One Flourishing, Frugal and Fun Family!

One family learning to live off the land, cut back on expenses, and to live a simpler and a more self-sufficient lifestyle.

Adopted Motto

"Eat it up,
Wear it out,
Make it do,
Or go without."
~A Pioneer Sampler, by Barbara Greenwood~

Monday, May 15, 2017

Burdock Herbal Oil ~ Eating My Weeds

I've been borrowing many books on herbs from the library and getting new bits of info.

Somewhere in the mix of research, I came upon the uses of burdock oil.  

I have burdock all over, so I decided to make the oil.  One case they said to put the oil and root in a dark room for so many weeks.  Another said to water bath it gently.   So, I went to my herbal books from the homesteading bookshelf and took another look on making oils.  In the past I have made them in a sunny window (calendula, chive).

I decided on making my hair oil using both burdock root,

and nettle.  I allowed the burdock root to dry for 12 hours (or overnight), because I just dug it up.  The nettle has been dried.

It will be a few weeks before I can strain this oil and try it.  Burdock has properties that help hair growth by strengthening it via the scalp when applied.  I decided to add some calendula as well.

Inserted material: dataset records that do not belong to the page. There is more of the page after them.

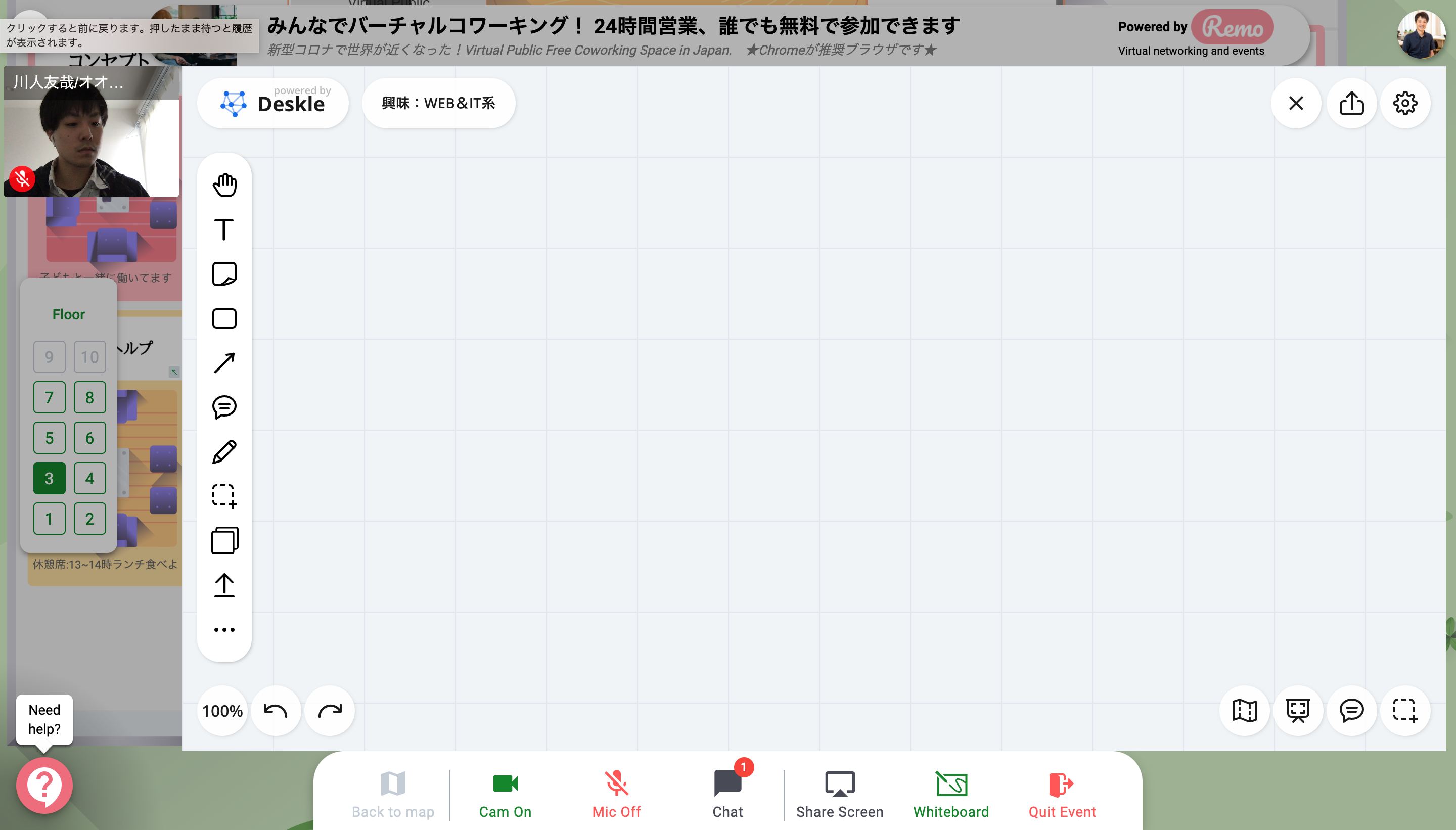Unmute using the Mic Off button

tap(616, 794)
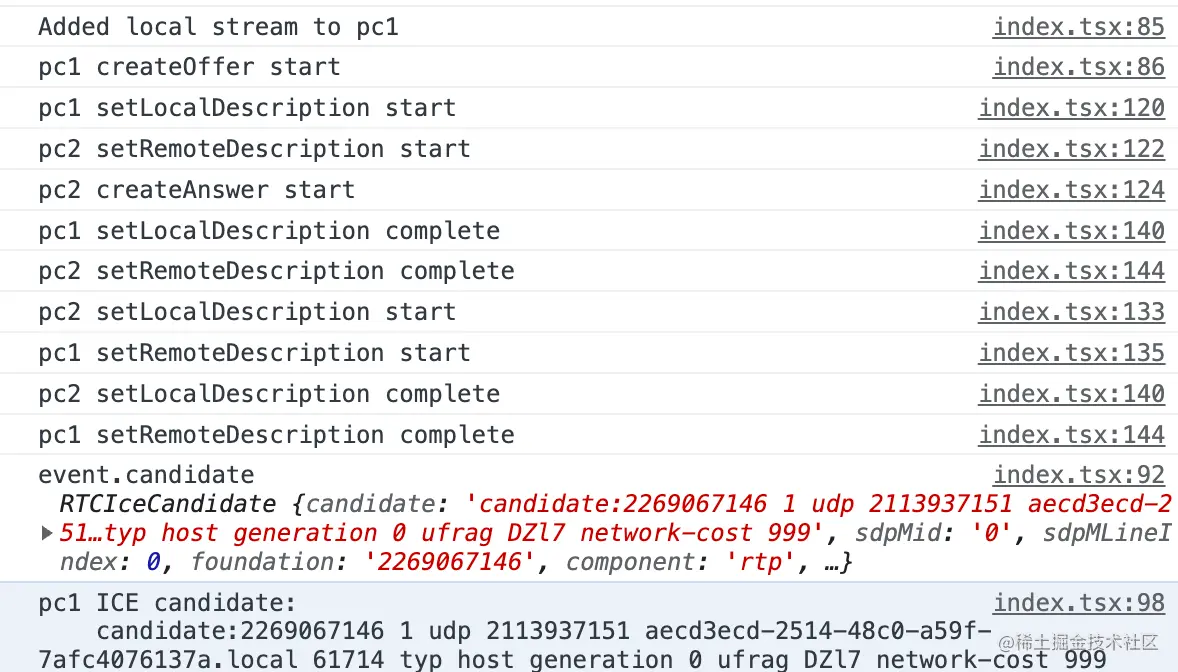This screenshot has height=672, width=1178.
Task: Expand the RTCIceCandidate object disclosure triangle
Action: (47, 534)
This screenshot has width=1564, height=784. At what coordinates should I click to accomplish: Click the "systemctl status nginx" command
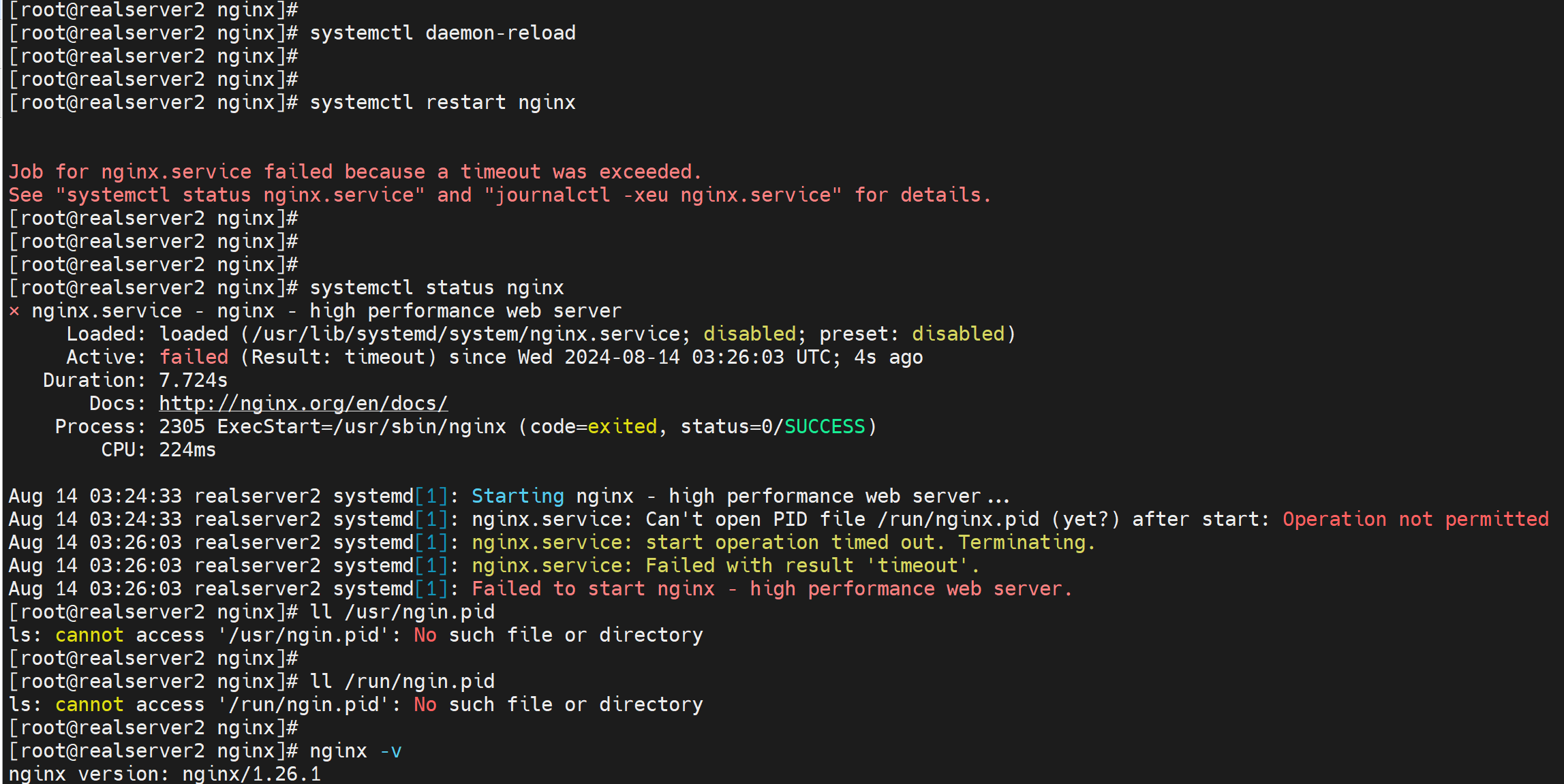pyautogui.click(x=436, y=287)
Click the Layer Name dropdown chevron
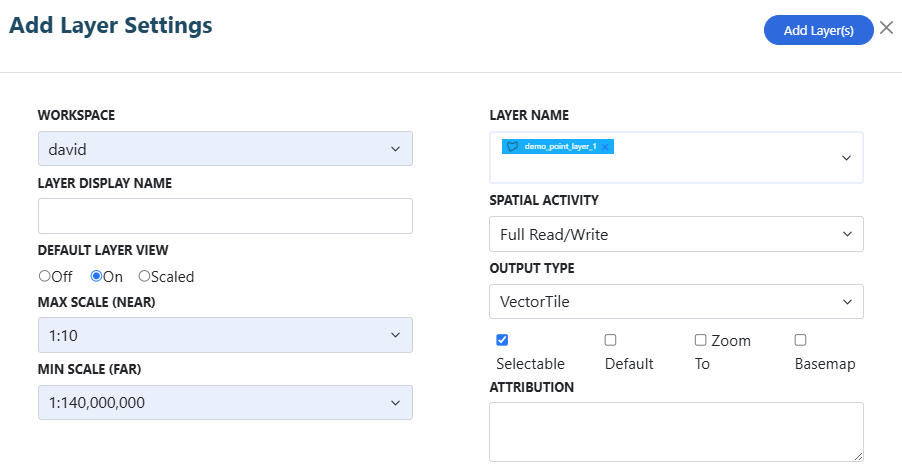The width and height of the screenshot is (902, 467). 846,158
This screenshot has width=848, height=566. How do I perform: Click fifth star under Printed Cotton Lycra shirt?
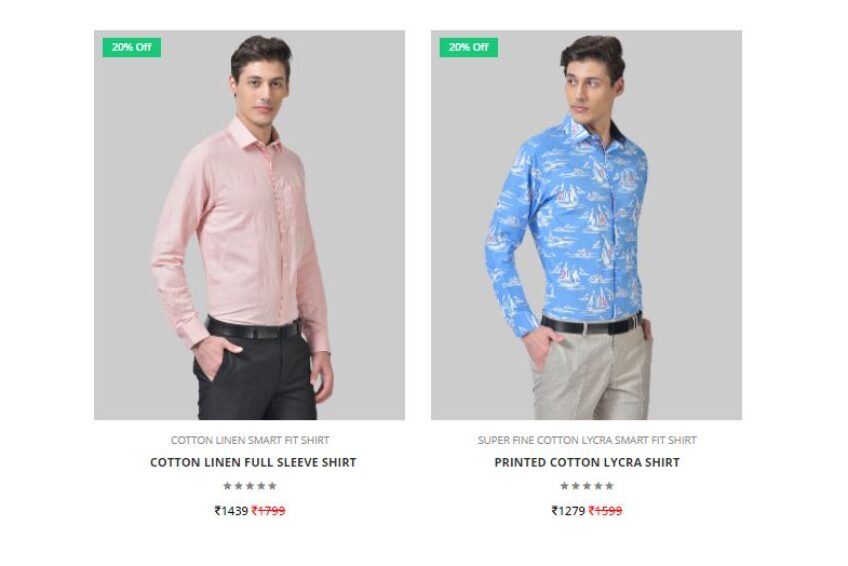610,485
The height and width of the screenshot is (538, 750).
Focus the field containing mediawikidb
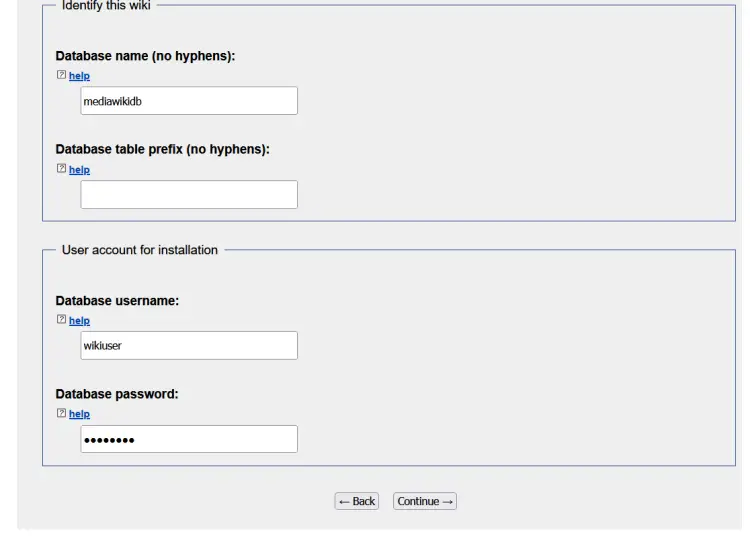tap(189, 101)
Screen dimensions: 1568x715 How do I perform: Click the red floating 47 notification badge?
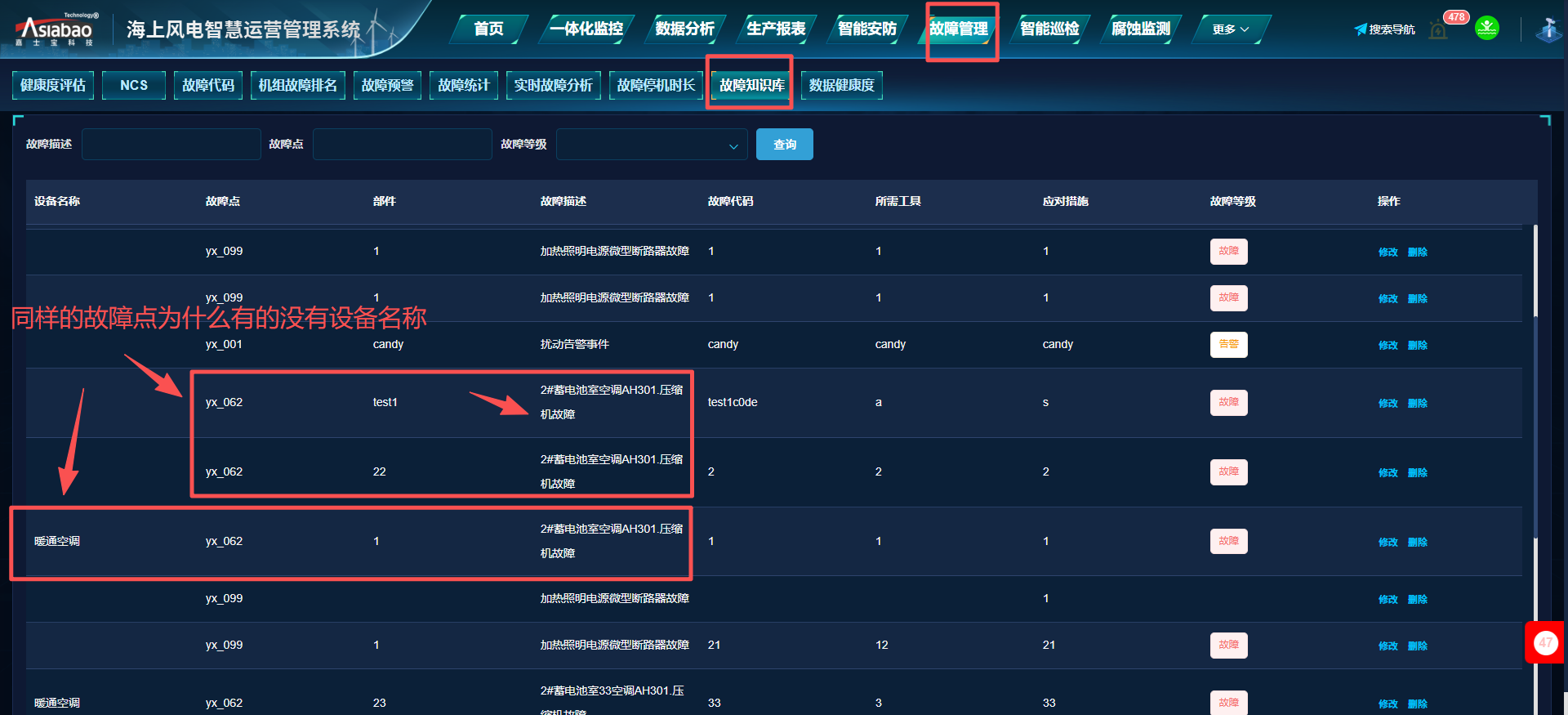1545,643
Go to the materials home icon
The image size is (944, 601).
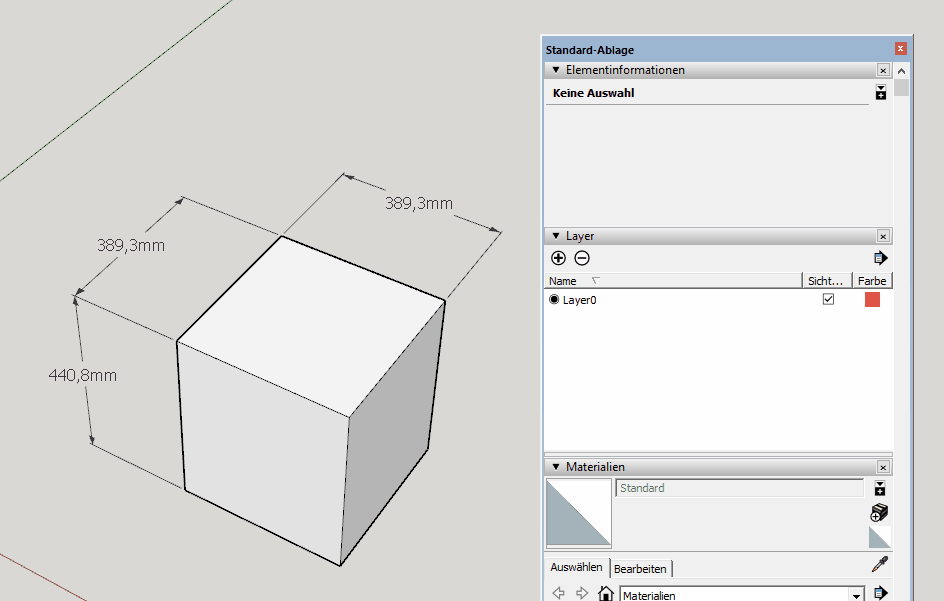(605, 594)
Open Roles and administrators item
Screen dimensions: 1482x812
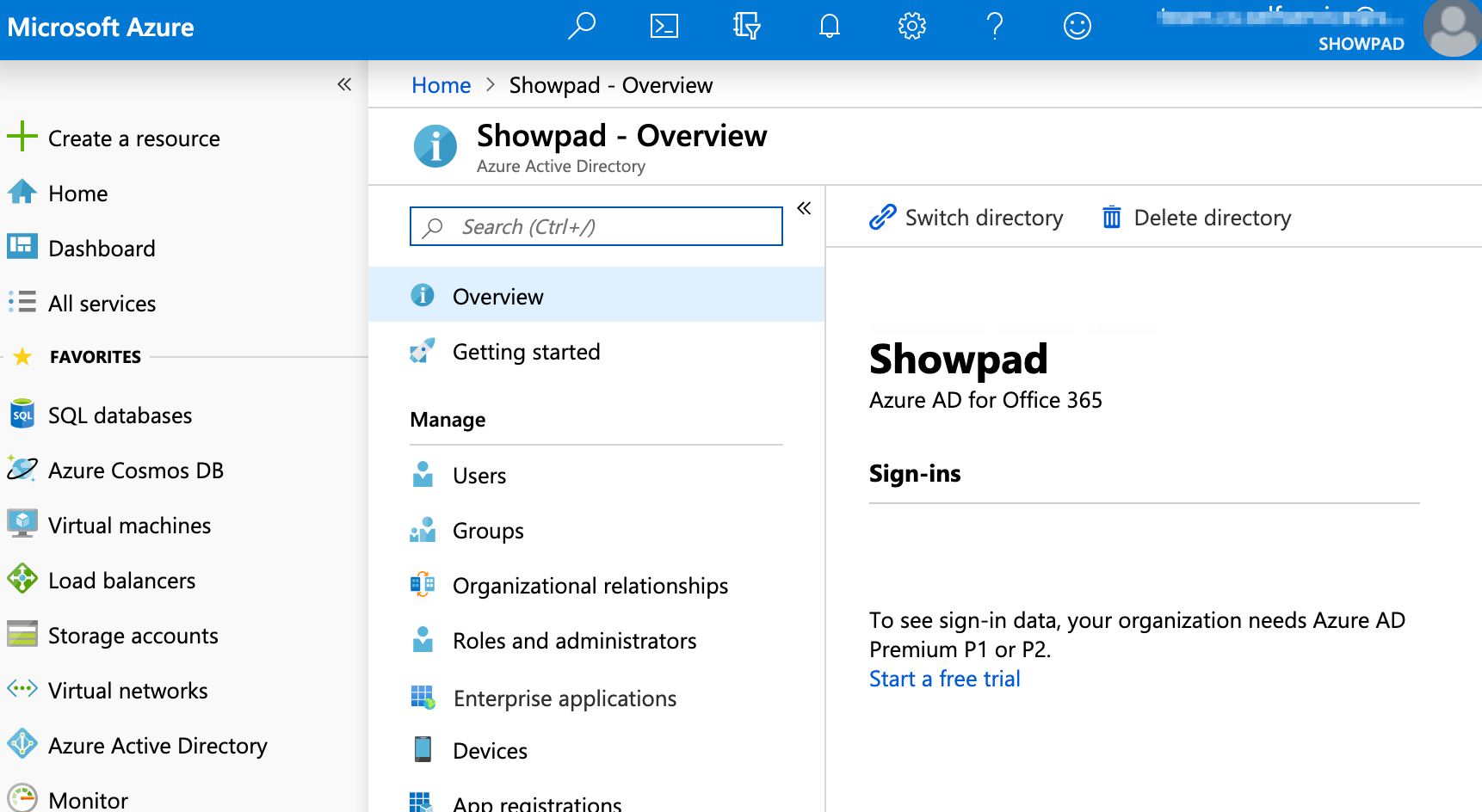(574, 641)
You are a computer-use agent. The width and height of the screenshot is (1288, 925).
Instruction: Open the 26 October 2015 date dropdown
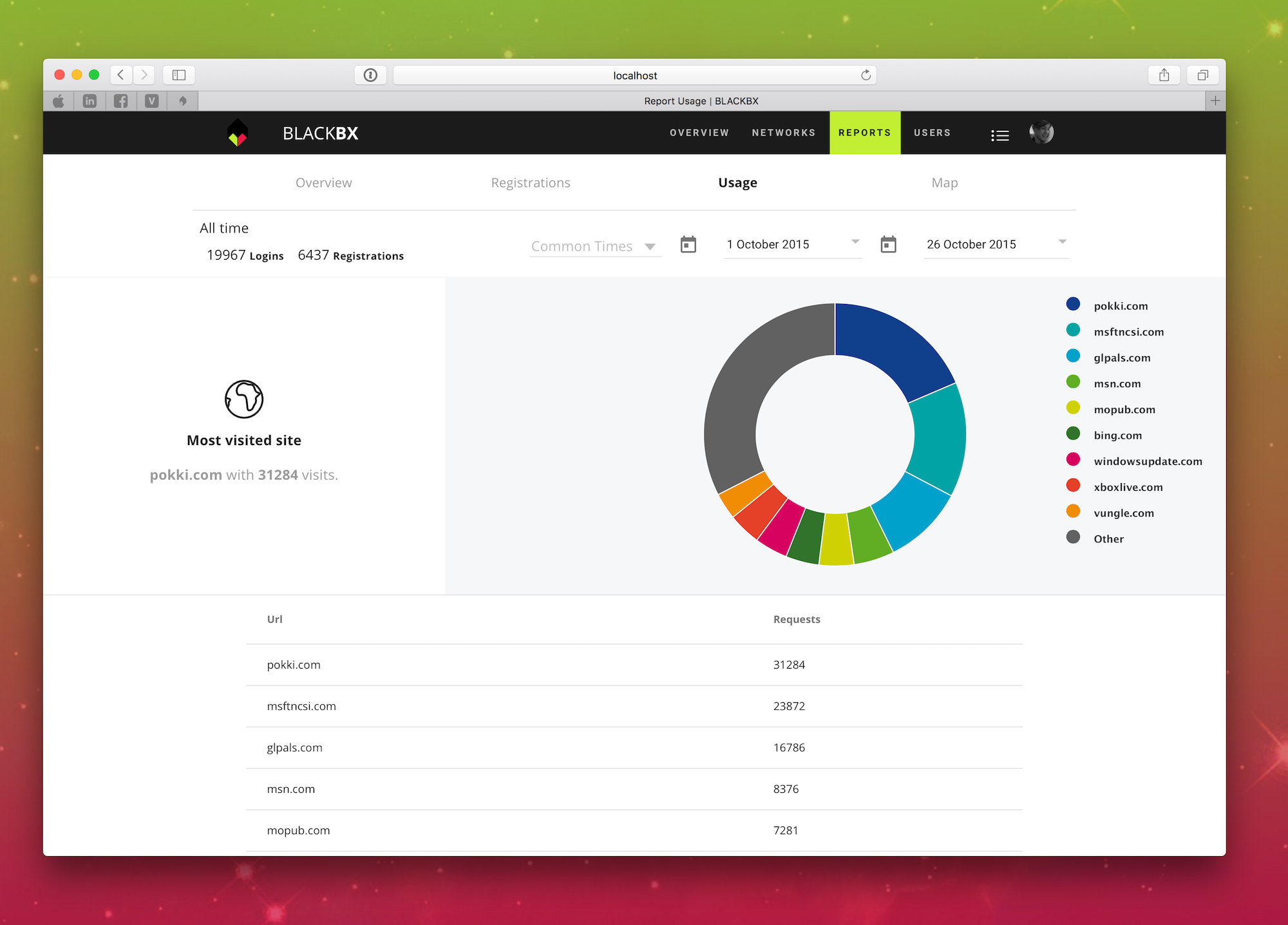(996, 244)
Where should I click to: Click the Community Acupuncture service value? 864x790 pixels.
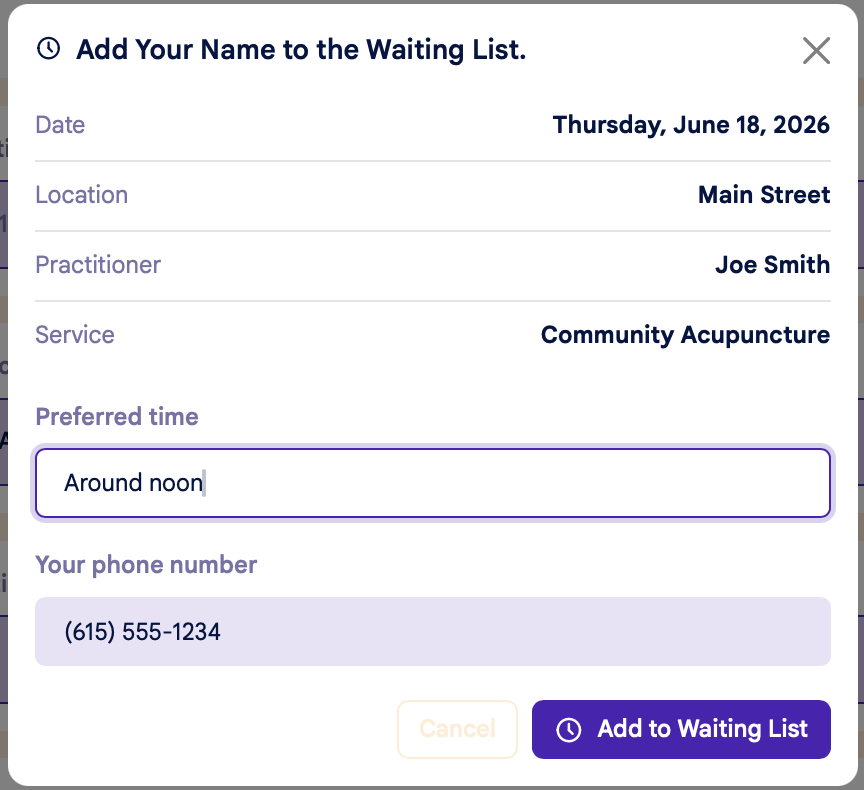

Also, I wanted to try cooking the leaves and stalks, so I did a bit of digging for recipes.  I got so many different ones too.  Although I think stinging nettle has more nourishment.  Like I tell my kids - a rotation of all the greens is good for the body.


Sam I Am...... said...

You are becoming so knowledgeable about these 'greens'. You should give seminars! Are dandelion greens okay if the flower has bloomed already or gone to seed? I thought I read somewhere that you had to harvest the greens before they produced a flower. If that is true, unfortunately, that's when I notice them!

Kristina said...

Sam I Am, I haven't read that, but it makes sense. I have gotten them before and after they flower. Interesting.

RB said...

The burdock root looks a bit like a big shrimp.
This is all very interesting. It will be good to hear what benefits you've gotten from it.
Can the roots of any of the greens you cook and eat be cooked and eaten too? And if so, are the benefits they have different from the benefits the greens have?
Right now I have flowers on the parsley I planted last year. I generally wait until they yellow, then cut and dry them in a paper bag and plant them. This year I made the mistake of tasting a flower, and it tastes wonderful, so I'm having to hold myself back from eating them all so I have some seeds left to plant. But they'd be great in salads, vinaigrette and added to vegies that you'd usually add parsley leaves to, though you'd have to pick the flowers from even the tiniest of stems, because the stems are tough.
Our maternal grandmother used dill flowers in her soups and pickles, and they were a bit stronger and far tastier than the fronds are - and prettier too.
God bless.

Kristina said...

RB, I am still learning about the roots of these greens. Some most likely cannot be eaten, but again I'm still reading up on them. You reminded me to go check my dill. It comes back every year, along with my sage, so I hope I won't have to re-plant either.

Beansieleigh said...

Hi Kristina!.. I am wondering what kind of oil you used? Plain old vegetable oil?.. Almond oil or grapeseed oil?? ~tina (oh, and I'm wondering the difference between nettle and "stinging nettle"??? IS there a difference, or is it all the same?

Kristina said...

Beansieleigh, I used organic olive oil. You might get good results with grapeseed and almond as well. Nettle is just a short name for Stinging nettle. I dehydrate it, then store it in a canning jar until I want tea or to infuse oil. Once nettle is dry, it no longer has the "sting" it has fresh. I use really thick gloves when cutting it. You can also order these herbs from Mountain Rose herbs. I lightly rub the oil in my hands and then lightly into my hair.